One of my favorite sailors was Tristan Jones who sailed on a flush deck catamaran
after he lost
both of his legs to amputations. He scooted around on deck
on a type of skateboard. He required help getting on and off the catamaran
I am an ophthalmologist, and people who have visual field defects after a stroke need to take special precautions because of their limited field of vision. There are lots of ways to get hurt on a sailboat, and it's easy to get seriously injured when something comes from the blindside and hits you in the head
or face. I have had patients blindsided many times over the years. If I had a major visual field defect, I would sail with a helmet and polycarbonate safety
glasses as protection.
Balance is a bigger issue because boat motion can be a problem even for people who have normal balance. I have found myself thrown around by the seas when sailing offshore
, and sometimes I fall down. Falling can result in fractures which are also serious problems when sailing offshore
That being said, where there is a will, there is a way.
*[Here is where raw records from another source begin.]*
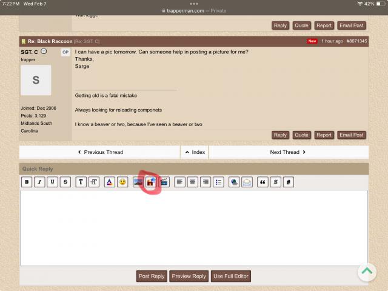Click the red-circled image upload icon
The width and height of the screenshot is (388, 291).
click(151, 182)
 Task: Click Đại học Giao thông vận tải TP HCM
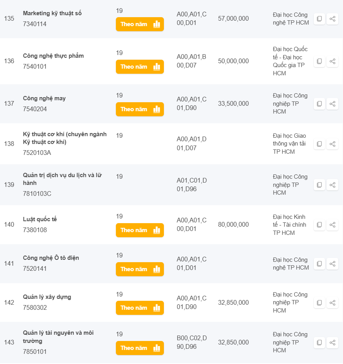click(x=289, y=144)
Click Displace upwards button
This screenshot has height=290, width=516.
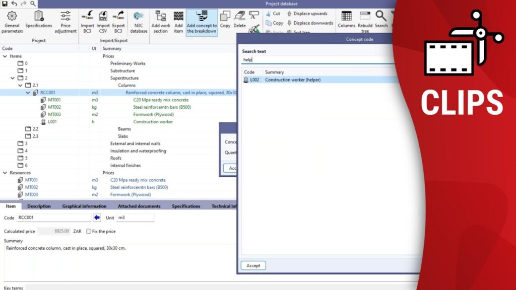307,14
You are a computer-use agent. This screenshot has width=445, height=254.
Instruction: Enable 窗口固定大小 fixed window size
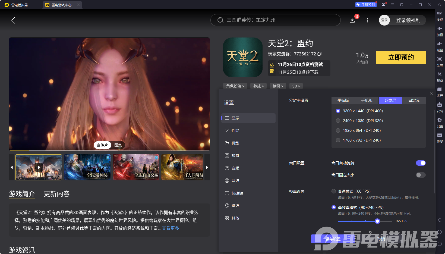tap(421, 175)
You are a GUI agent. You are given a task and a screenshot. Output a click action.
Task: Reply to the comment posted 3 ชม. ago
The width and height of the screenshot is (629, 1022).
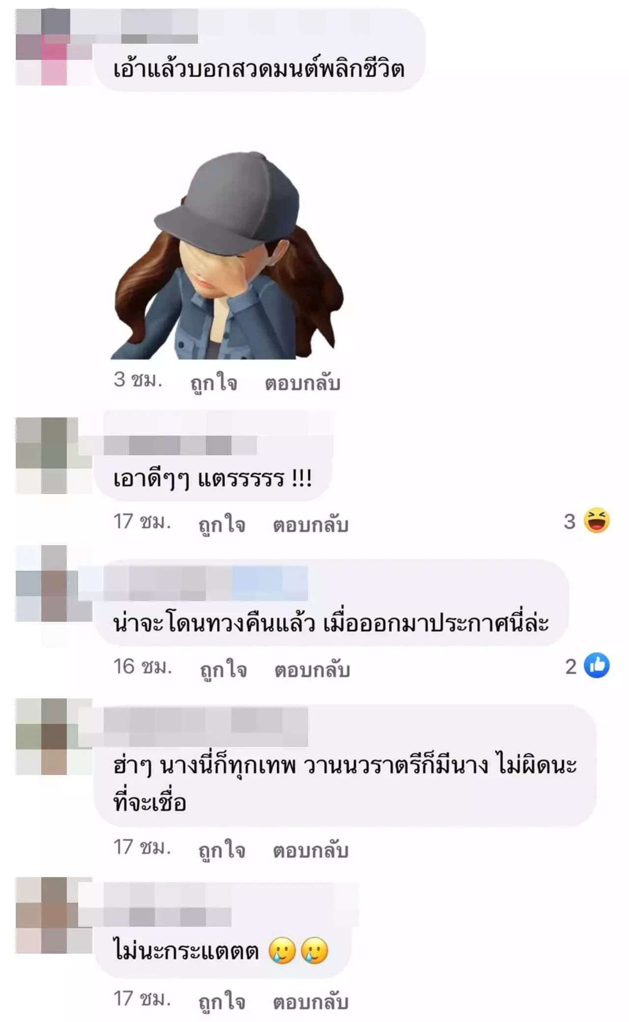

With the right sailboat design modified to your special requirements, you could give offshore sailing a try. You would need a sea kindly boat with a predictable gentle motion. I would not recommend single
handing. You would likely need to have at least one other crew member
who could help you out with the rough bits when weather
is less than optimal.
Good luck on your dreams. One of my favorite sayings is, "If you are going to doubt anything, doubt your limits." I test my limits every day, and if you are going to sail around the world, you will also be testing your limits every day.